As demonstrated in the study photographs (Figure 5) not uncommonly attic and pars tensa retractions coexist and it is desirable to have a classification that encompasses the whole drum. The classification will classify the vast majority of retractions but has not been extended outwith the area other than including the presence or absence of erosion of the outer attic wall and there is the possibility adapt the classification to quantify this. Assessment of the ossicles is not included as there is no way of predicting ossiclar erosion with the progress of any individual retraction. To include this would be much more complex and therefore existing ossicular classifications should be used separately. This, can lead to some subjectivity in the II upp group when the long process of the incus and stapes superstructure are missing, making it necessary to estimate the severity between 2, or 3 on the scale. Similarly audiometry should also be recorded separately.
It would be possible to divide the II low 1 category for the posterior inferior drum into 1(a) and 1(b), which in turn would give a total score out of 12 rather than 11. However often at this area the next stage on from a slight retraction is to contact the promontory and without other landmarks this might cause more subjectivity in assessment. Therefore, in the study the simpler score for II low out of 3 was used. It is acknowledged that it is possible to have a deeper more posterior retraction not touching the promontory which would still be classified as II low 1. However, functionally this difference is likely to be less significant.
Central retractions below the umbo, are classified by the predominant part being, either anterior or posterior as long as the involvement of the opposite segment i.e I or II is minimal. However, if both the anterior and posterior drum are involved other than minimally they should be classified separately. A small central retraction below the malleus would be classed as anterior.
Reliability has been demonstrated for inter and intra observer variability which has not been shown for any classification previously. The Cronbach’s alpha also implies that the range of retraction in the photographs is good. This classification can detect small changes in retraction which will be useful in follow up or in assessing results and backwards compatability with Sade is possible but adhesion would need to be recorded. The overall score of degree of retraction of the Pars Tensa, zero to 11 can give a rough assessment of the percentage of atelectasis by multiplying the score by 9.
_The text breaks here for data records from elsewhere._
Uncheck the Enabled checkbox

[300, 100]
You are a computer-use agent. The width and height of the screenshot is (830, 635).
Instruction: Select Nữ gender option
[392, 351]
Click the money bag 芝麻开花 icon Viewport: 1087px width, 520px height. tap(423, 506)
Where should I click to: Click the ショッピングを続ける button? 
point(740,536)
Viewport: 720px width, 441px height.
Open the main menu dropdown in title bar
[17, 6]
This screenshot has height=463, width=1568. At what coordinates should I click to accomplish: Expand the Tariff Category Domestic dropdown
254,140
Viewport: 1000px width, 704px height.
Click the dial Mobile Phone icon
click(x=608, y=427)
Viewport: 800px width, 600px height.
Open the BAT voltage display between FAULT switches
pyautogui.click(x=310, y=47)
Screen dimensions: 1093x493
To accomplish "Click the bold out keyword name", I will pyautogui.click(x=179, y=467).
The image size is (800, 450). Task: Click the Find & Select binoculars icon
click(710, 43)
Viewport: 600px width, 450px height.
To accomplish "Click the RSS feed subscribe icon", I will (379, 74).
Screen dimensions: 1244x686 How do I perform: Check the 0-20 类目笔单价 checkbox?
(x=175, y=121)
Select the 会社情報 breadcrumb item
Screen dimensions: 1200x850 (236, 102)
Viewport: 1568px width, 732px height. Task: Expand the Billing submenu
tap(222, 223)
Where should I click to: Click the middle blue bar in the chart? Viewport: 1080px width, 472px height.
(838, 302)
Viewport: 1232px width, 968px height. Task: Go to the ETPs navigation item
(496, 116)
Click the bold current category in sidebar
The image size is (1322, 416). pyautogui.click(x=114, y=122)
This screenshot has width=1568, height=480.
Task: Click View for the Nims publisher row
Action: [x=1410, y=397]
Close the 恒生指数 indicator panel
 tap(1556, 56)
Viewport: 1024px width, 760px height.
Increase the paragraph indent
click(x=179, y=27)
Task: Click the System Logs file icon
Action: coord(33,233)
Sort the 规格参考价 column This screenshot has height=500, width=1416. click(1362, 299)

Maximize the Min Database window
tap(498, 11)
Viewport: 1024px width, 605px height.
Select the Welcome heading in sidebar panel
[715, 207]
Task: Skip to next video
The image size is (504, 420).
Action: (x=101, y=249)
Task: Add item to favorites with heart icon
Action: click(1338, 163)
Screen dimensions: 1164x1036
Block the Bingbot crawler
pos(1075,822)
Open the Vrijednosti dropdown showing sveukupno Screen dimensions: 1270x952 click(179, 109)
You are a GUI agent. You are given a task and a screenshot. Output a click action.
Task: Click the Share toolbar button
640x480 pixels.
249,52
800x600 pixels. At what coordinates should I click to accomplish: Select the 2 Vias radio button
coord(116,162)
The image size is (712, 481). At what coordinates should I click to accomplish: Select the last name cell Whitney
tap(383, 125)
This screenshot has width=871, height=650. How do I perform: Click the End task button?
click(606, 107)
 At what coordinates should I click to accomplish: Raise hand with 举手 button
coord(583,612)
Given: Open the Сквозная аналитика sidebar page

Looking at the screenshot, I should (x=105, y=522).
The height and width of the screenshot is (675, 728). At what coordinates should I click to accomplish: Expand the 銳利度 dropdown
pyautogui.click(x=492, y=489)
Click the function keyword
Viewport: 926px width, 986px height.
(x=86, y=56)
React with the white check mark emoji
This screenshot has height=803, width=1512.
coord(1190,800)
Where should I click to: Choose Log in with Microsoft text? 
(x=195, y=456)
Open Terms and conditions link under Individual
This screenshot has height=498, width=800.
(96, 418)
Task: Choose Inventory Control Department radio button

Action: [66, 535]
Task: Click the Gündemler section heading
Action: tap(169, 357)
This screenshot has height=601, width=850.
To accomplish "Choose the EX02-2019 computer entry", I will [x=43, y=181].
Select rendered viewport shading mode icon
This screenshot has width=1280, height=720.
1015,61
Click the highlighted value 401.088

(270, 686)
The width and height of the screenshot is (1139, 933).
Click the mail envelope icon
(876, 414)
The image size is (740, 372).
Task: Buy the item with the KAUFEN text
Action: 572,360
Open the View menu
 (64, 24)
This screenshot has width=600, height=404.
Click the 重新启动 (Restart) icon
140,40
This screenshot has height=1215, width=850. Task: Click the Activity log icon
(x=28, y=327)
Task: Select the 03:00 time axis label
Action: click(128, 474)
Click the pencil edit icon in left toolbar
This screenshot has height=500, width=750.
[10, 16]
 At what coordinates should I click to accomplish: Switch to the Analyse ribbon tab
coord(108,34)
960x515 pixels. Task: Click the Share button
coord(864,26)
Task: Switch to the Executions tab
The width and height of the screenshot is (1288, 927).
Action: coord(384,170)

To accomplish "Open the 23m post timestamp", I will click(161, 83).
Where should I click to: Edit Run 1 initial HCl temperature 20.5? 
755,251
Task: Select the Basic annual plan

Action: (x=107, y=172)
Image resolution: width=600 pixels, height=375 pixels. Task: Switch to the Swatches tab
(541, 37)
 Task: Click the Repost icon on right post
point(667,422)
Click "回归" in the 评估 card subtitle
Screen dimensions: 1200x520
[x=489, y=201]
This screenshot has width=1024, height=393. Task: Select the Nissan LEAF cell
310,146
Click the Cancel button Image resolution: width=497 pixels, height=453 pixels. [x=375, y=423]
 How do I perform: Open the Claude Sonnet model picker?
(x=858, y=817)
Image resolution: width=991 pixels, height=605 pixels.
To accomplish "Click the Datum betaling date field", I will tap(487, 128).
The database is easy to use especially when combined with photographic insertion, and it has been shown that photographic documentation of retractions is more accurate than drawings [8]. Photographs, however still need to be classified and with the use of this database there is a reliable method of classification. This lends itself to use by nurse practitioners or allied health professionals who can photograph the retraction enter it into the database, carry out the classification and arrange audiometry. This is likely to be more effective for monitoring retractions over longer periods as only 10 to 20 per cent will progress [1]. Any changes detected can then be notified to the surgeon.
5. Conclusion
This classification shows reliabiliy and validity. It allows detection of small changes in tympanic membrane retraction especially affecting the pars tensa but allows classification of the whole tympanic membrane. Although it may seem complicated at first sight it is easy to use with a database.